## EXERCISE DIRECTIONS
Only the lines from the one with "Click the address search magnifier icon" to the end of the listing below should be set down, exactly as written and without any pictures.

--- START ---

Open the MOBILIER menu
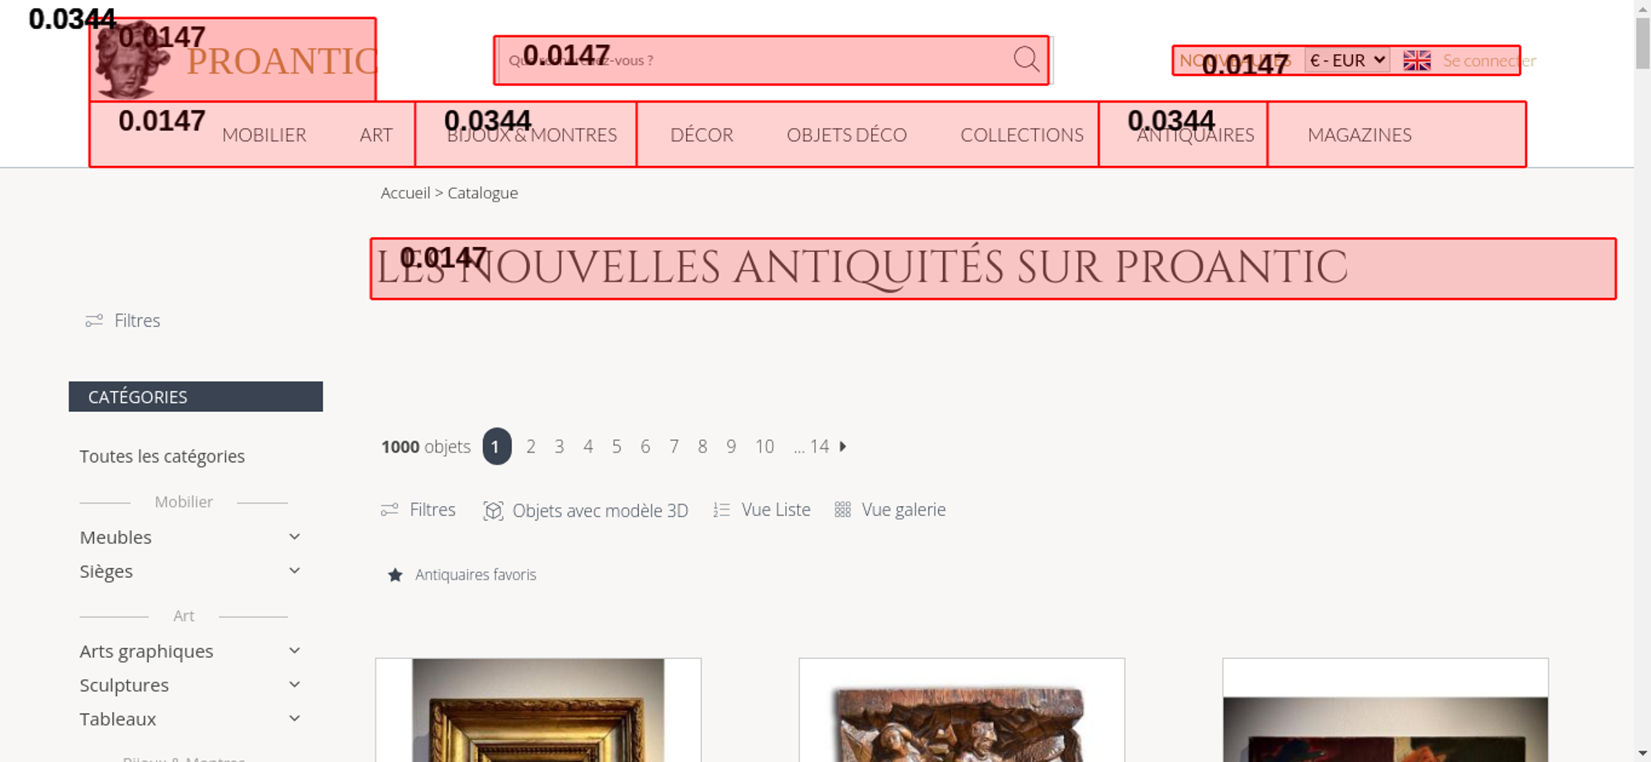Viewport: 1651px width, 762px height. click(x=264, y=135)
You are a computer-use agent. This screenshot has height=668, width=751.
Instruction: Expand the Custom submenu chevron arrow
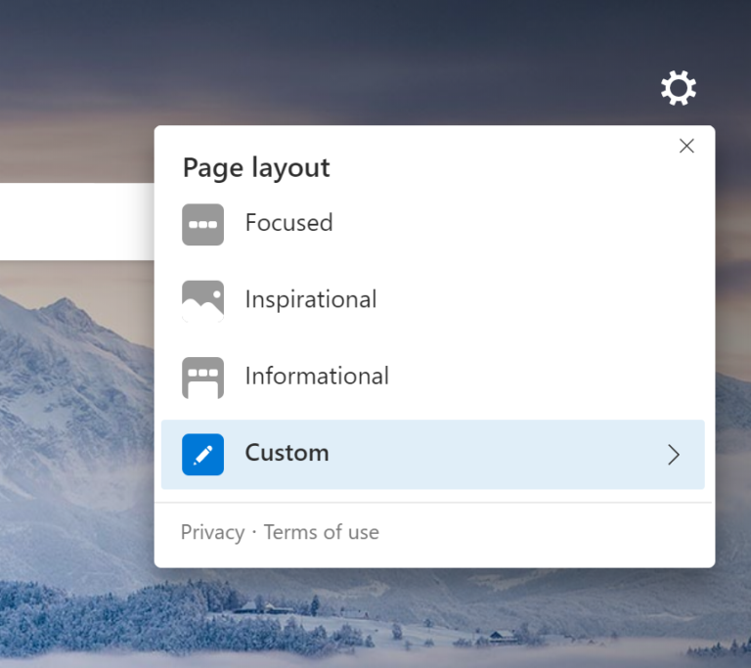coord(673,454)
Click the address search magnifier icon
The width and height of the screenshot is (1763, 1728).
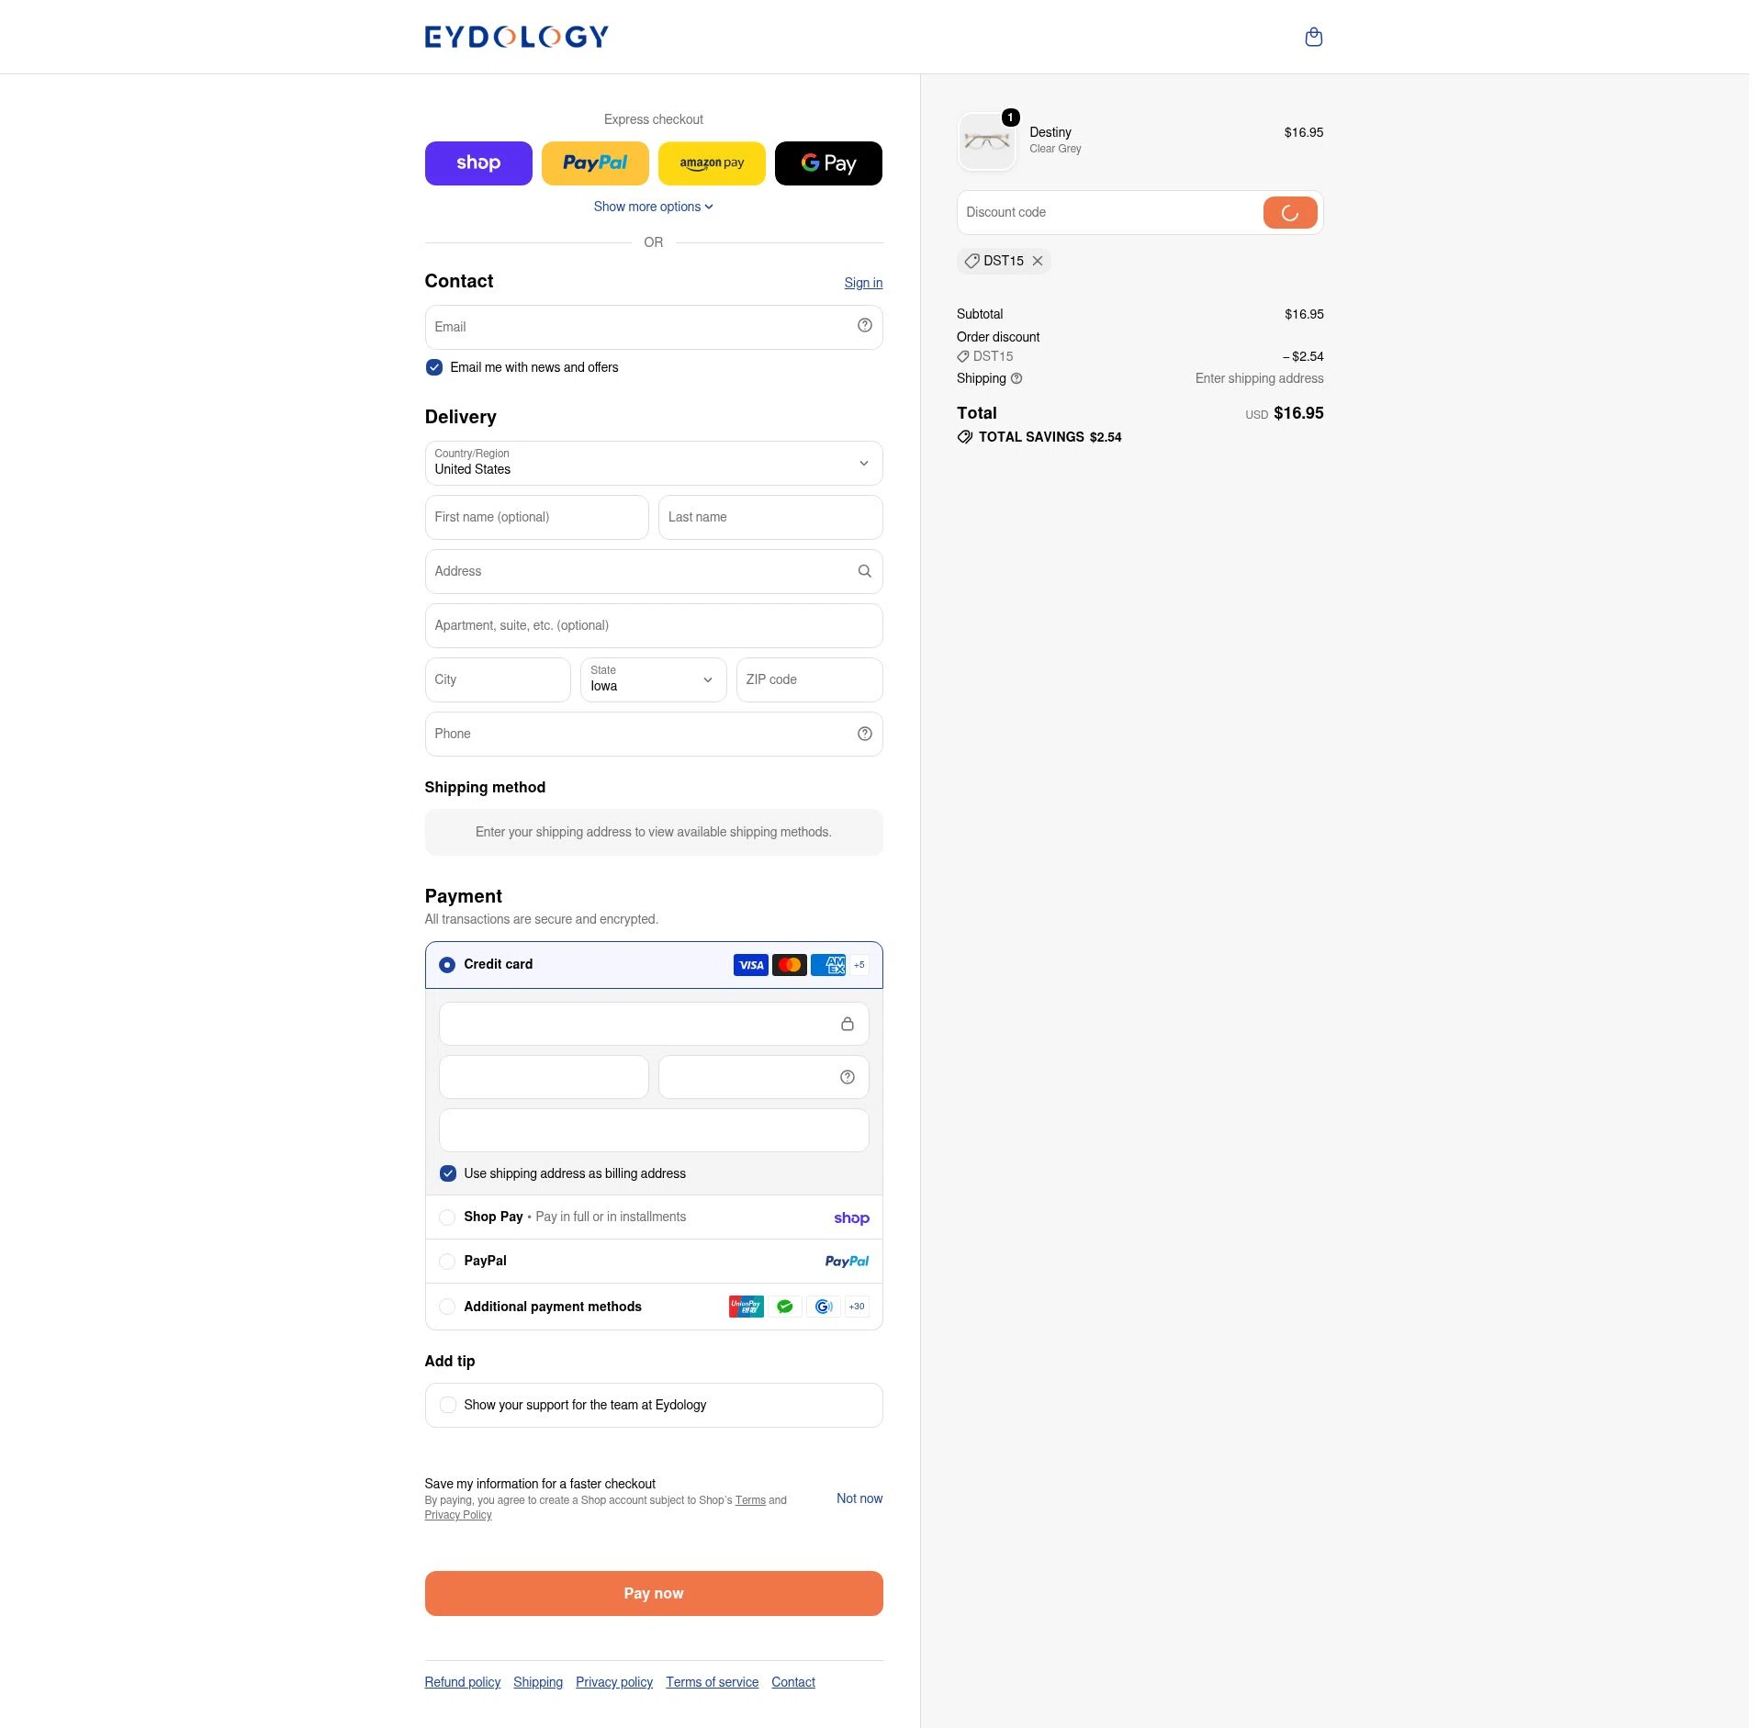click(864, 571)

--- END ---

## WRITTEN SOLUTION
Click the address search magnifier icon
The width and height of the screenshot is (1763, 1728).
click(864, 571)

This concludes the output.